> _Document segment_
━━━━

This inspection covers the damp-proofing and floor preparation before the concrete slab is poured. With drainage already laid and inspected, the groundwork team can now prepare the floor build-up.

The BCO checks:

  • DPC (damp proof course) is installed at the correct height on the walls, at least 150mm above finished ground level
  • DPM (damp proof membrane) on the floor is the right material, with joints properly sealed and lapped
  • Hardcore beneath the slab is the correct type and properly compacted
  • Sand blinding (around 50mm) provides a smooth bed for the DPM
  • Insulation type and thickness meet the Part L requirements. The current U-value target for floors is a maximum of 0.18 W/m2K. Have your insulation product data sheets available.
  • Radon barrier if your property is in a radon-affected area

This is another hold point. Do not pour the oversite slab until the inspector has signed off on all the layers beneath it. Correcting problems under a poured slab means breaking it up and starting over.

━━━━

> _Recorded data_
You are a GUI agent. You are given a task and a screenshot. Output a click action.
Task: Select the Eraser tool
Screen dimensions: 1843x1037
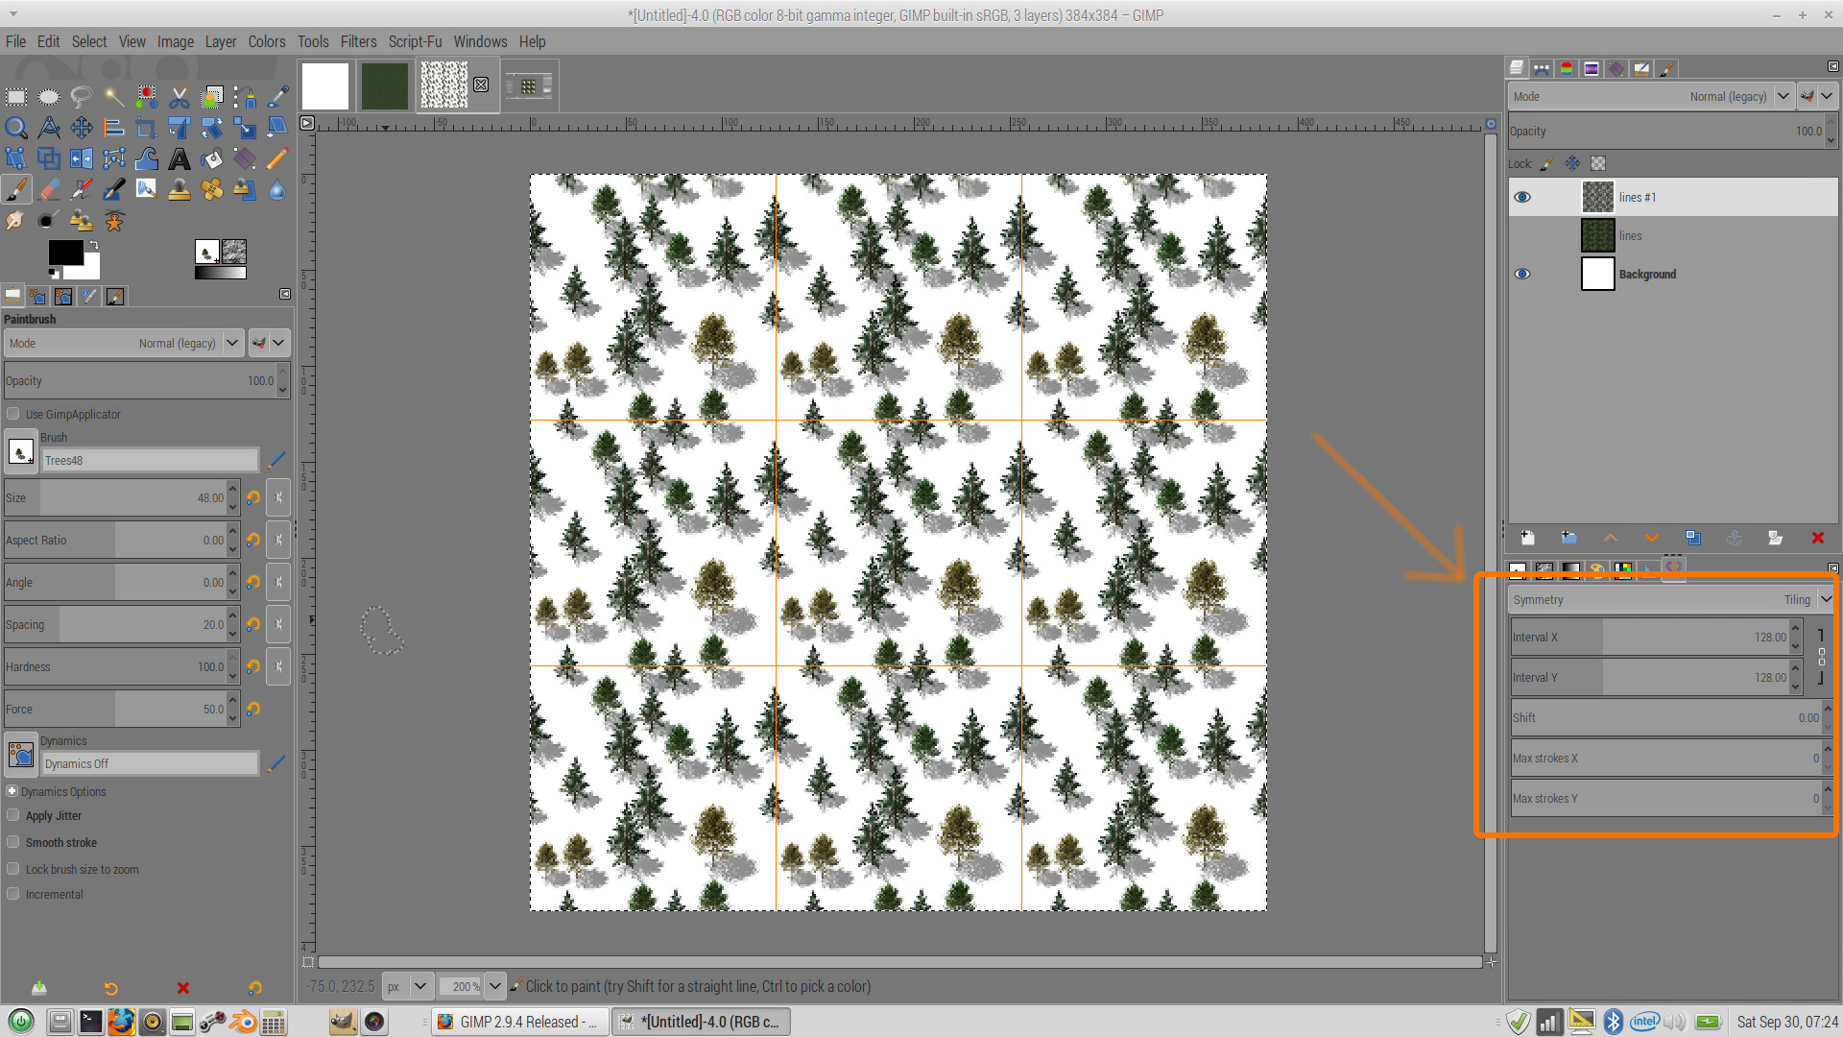pyautogui.click(x=49, y=190)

━━━━

> _Exercise prompt_
Answer these from the floor inspection text:
(a) What is the minimum height of the DPC above finished ground level?
(b) What is the current maximum U-value target for floors?
(c) What does correcting problems under a poured slab involve?
The lines above are separate material and unrelated to the floor inspection text.

> _Result for this task_
(a) At least 150mm
(b) 0.18 W/m2K
(c) Breaking the slab up and starting over